Иглы впиваются в ладони, руки трясутся — он смотрит на них почти удивленно. Кажется, замерз.

Вэш громко падает рядом.

— Держи вот, — он с силой вкладывает в его руку стакан. — Почти можно пить.

Лицо Вэша такое же искусственно спокойное, как и лунный свет — усердие и грусть обнажаются на нем, смешиваются в какой-то страшный коктейль — Николас переворачивает в себя стакан за стаканом, чтобы его не видеть.

Не видеть ничего, ничего, ничего.

У Ливио глаза были — неискушенные улыбки, искренние — до хрипоты.

Их город, его площади. Улочки — такие крутые, что с разбега заносит в углы. Содранные колени, пот над губой и смех, смех, смех бьет по ушам, как перезвон песчинок в урагане.

— Моя смерть будет на твоей совести, если я сдохну от этого пойла, — Николас усмехается.

Улыбка Вэша рябит, как мираж.

— Думаю, придется больше постараться, чтобы тебя убить.

Морщины и улыбки на лицах Ангелов-Богов жить не должны, но что-то, что-то лицо Вэша точно рассекает — искренностью, отвратительной скорбью и виной, а внутри Николаса закипает заскорузлое чувство, прорывающееся через плоть.

У Вэша смешная внешность, излишне сентиментальное отношение к вещам и глупая уверенность в том, что никто не видит его печаль, и Николасу его — не жаль, Николас хочет его ударить, стереть этот трепет перед убогими жизнями с идеального лица, с этой пугающей симметрии; хочет сигаретами оставить ожоги, подарить шрамы — новой карающей историей, наказанием за любовь и надежду, слишком редкую в океанах песка, чтобы так просто ее прощать. Николас хочет убить его — сделать все, чтобы не чувствовать. Чтобы больше — ничего.

Николас спрашивает, выученный резать не оружием, но языком:

— Сколько людей умерло от твоего бездействия?

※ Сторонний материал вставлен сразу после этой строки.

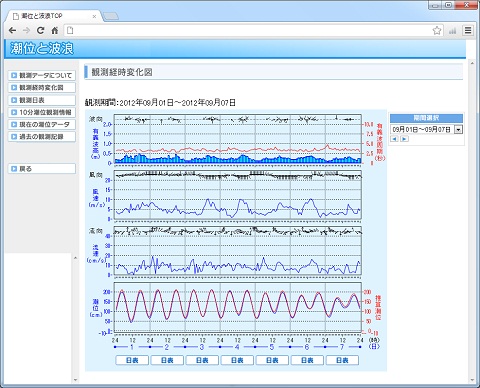Click the previous period arrow icon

Лицо Вэша осколками падает к их ногам, открывает лицо непричастного Ангела. Николас думает, а сможет ли Вэш его убить — вопреки воли Бога, который никогда не даст ему умереть. Он же будущее для людей — так говорили врачи, так говорили, говорили, так много всего ему говорили.

— Сегодня — еще один, — Вэш смотрит в пески пустыми глазами, и злость внутри Николаса вспыхивает.

Реакция горения — ускоренный распад. Зажигалка щелкает в руках, он затягивается, чувствуя, как яд режет язык.

Вэш имел никакого права смотреть на мир, как ребенок, бить наотмашь своим глупым, ничтожным, опустошающим взглядом, когда все вокруг съедалось ураганами и бедствиями, которые творились людьми. Он не мог так просто верить, корить себя, рассказывать истории, которые несли в себе ветра пустынь, эхо его детского голоса — раскрытого в шумной злости рта, речь которого отняли, посадили на цепь и придушили — руками детей.

Вэш весь был — истории этих пустынь, ее барханов и перекатов, когда волны песка притворяются земными волнами соленой воды.

Как Николас мог не злится на него, если Вэш так безрассудно хоронил свою злость в складках одежды, когда никто, никто не мог забрать его речь, но.

Они избегают глаз друг друга, когда ночь проходит.

Язык и слова во рту просто не помещаются.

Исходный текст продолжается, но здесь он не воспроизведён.